The Indian IT Space
As a fresh college graduate, when I came to Bangalore during the rainy season of July 2015, I had very little idea of how the Indian IT corporate space worked. There were too many moving parts. A new city, a new language, new food & most importantly a new sense of adulting.
I had some understanding of how people behave in an 'office' situation from my previous interactions with people working with our family businesses. The other oracle I had for how people behave in a professional space was sitcoms and movies. From some of those movies came the idea of a 25-Year-old Young Man entering a large office in a three-piece suit, black square glasses, straight face getting in a meeting room (late mostly) with the center of attraction being a rude customer. This young man was mostly an ambitious lone warrior in the middle of other senior men busy criticizing life.
But a lot of the things in the Indian IT space have not been the way I had imagined them to be. For starters, there are no suits and Thank God! for that. Not that I don't like suits, I did Sales for Moolya and I got my fair chance to wear suits and act all corporate. I have a bad hair situation so I mostly wear a cap along with my casuals and a cap never goes with a suit. So for me to not like suits as much is probably because of their bad feasibility with caps. (I am looking for something that can cover my head in a suit, suggestions welcomed) Moolya along with tons of other startups in Bangalore do not have strict formal clothing policies. Whatever that keeps you comfortable is accepted. I also got the chance to experience a bit of London IT space last year & found that theirs and our clothing policies seemed very similar. Theirs was a bit more lenient than ours but again the important factor is no compulsion for suits.
The Indian IT space does not have rude customers (as long as you listen to them), they do have a sense of entitlement, even though the representative of the client company that is supposed to get the deal going is just another manager they have, he may still want to be treated with more respect than all the other people in the room. Is it wrong or right, I am no one to judge, but we all need to acknowledge that this is somehow a reflection of how our society is structured in a hierarchical context. The person in power is the person who is giving work, the person not so much in power is the one asking for work. Is this enough a reason for the client to rub it in the service provider's face?
I had also imagined IT guys to be super tech freaks while I was in college but I have realized in my couple of years in this space that everybody involved in the development of a product that touches the lives of billions of people is at the end of the day a Human. The people behind PayTm, Flipkart, Ola, OYO, etc are all PEOPLE. They are just like us, they see problems and they try to solve them the same way we do. They make mistakes the same way we do. It may look stupid to you to read this but this realization of other people being people is a big deal. A lot of times people in the Indian IT space and just society, in general, shy away from asking a question that they feel is very genuine, the reason they shy away from questioning is because they feel they don't know enough to talk about it, that the other person is too big to be questioned, that the other guy would have already thought of something so trivial and doesn't need to be questioned/reminded.

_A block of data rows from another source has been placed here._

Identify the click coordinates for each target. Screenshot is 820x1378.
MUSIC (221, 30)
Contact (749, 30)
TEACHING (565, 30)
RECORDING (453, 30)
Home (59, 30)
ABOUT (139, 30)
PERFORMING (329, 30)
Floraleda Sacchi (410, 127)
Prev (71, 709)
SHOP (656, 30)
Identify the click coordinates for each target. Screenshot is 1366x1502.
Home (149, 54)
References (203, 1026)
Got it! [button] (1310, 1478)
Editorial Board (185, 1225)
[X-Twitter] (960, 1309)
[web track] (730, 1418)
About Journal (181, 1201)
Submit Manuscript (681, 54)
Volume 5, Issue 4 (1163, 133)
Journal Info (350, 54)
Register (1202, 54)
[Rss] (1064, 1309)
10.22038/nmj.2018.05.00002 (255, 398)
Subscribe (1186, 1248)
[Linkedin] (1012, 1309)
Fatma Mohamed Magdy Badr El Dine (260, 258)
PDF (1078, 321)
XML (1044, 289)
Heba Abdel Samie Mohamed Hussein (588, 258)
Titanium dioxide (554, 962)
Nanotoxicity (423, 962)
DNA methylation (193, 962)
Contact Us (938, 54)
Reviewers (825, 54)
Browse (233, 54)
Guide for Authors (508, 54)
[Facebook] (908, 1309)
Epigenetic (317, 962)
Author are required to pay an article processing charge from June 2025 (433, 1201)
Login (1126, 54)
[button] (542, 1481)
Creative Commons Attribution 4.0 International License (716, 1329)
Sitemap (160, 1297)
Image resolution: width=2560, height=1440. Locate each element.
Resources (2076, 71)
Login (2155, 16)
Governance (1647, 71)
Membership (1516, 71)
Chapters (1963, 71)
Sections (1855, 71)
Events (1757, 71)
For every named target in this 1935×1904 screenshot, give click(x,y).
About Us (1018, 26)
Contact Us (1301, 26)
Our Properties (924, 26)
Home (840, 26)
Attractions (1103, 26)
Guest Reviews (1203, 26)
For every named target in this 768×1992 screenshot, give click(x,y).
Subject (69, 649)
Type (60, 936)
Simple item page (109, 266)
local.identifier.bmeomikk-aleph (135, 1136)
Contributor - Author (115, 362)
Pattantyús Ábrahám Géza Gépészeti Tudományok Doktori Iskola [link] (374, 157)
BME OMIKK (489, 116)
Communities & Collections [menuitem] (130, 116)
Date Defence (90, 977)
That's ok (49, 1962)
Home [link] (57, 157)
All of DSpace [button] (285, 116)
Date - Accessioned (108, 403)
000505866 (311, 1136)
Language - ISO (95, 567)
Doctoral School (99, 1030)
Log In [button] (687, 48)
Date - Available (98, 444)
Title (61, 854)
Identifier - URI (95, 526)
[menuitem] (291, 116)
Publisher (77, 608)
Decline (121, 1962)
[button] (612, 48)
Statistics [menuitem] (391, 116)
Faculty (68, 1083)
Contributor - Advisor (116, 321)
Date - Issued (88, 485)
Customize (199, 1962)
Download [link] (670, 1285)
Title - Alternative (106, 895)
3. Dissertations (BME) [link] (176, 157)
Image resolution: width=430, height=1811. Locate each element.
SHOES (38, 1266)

But this realization that it is okay to ask stupid questions, that it is okay to not agree with what your senior has said, that it is okay to raise doubts, that it is okay to push for things you genuinely believe in is empowering. Once you realize this is not a crime, that this is not illegal, that you are not going to be judged for doing this, there is no looking back, you are bound to raise alarms, you are bound to be recognized, you are bound to add value.
The employees in the Indian IT space need to know that they are not day laborers, that they are not in a space where their tomorrow is unpredictable, where they can't get up and rock the world without the fear of being fired. They can and they should and only then they will be adding real value to whatever they do whichever company they do it for.
One of the problem, why the employees in the Indian IT space do not go against their employers or ask tough questions to their seniors, is because they are not given enough space and freedom to do that. It is the leadership of a company that decides what sort of people they get, what sort of value gets delivered. This is not a one time deal, this is a constant exercise throughout the existence of any company. If you need a certain value, that certain value depends upon certain freedom,
less freedom - less value, more freedom - more value.
A large corporation can afford to give less freedom because of the number of people they have in their workforce. This giant number allows them to delegate a small amount of work to each person, the cumulative delivery reaches to the level of value they needed from the entire team. But Small companies and startups do not have that luxury. They cannot afford less freedom, they cannot ask their team members to look at just one part of work, for them the value they need out of each individual is way too large which is possible only if they are open to giving out more freedom, more autonomy.
If you are an employer in the Indian IT space and you don't see good work happening from your team, it is because you do not deserve that. It is not because your team is inefficient.
If you are an employee in the Indian IT space and you don't see good work happening in your team but you also decide to not raise it to the right stakeholders, You are inefficient, not your leadership.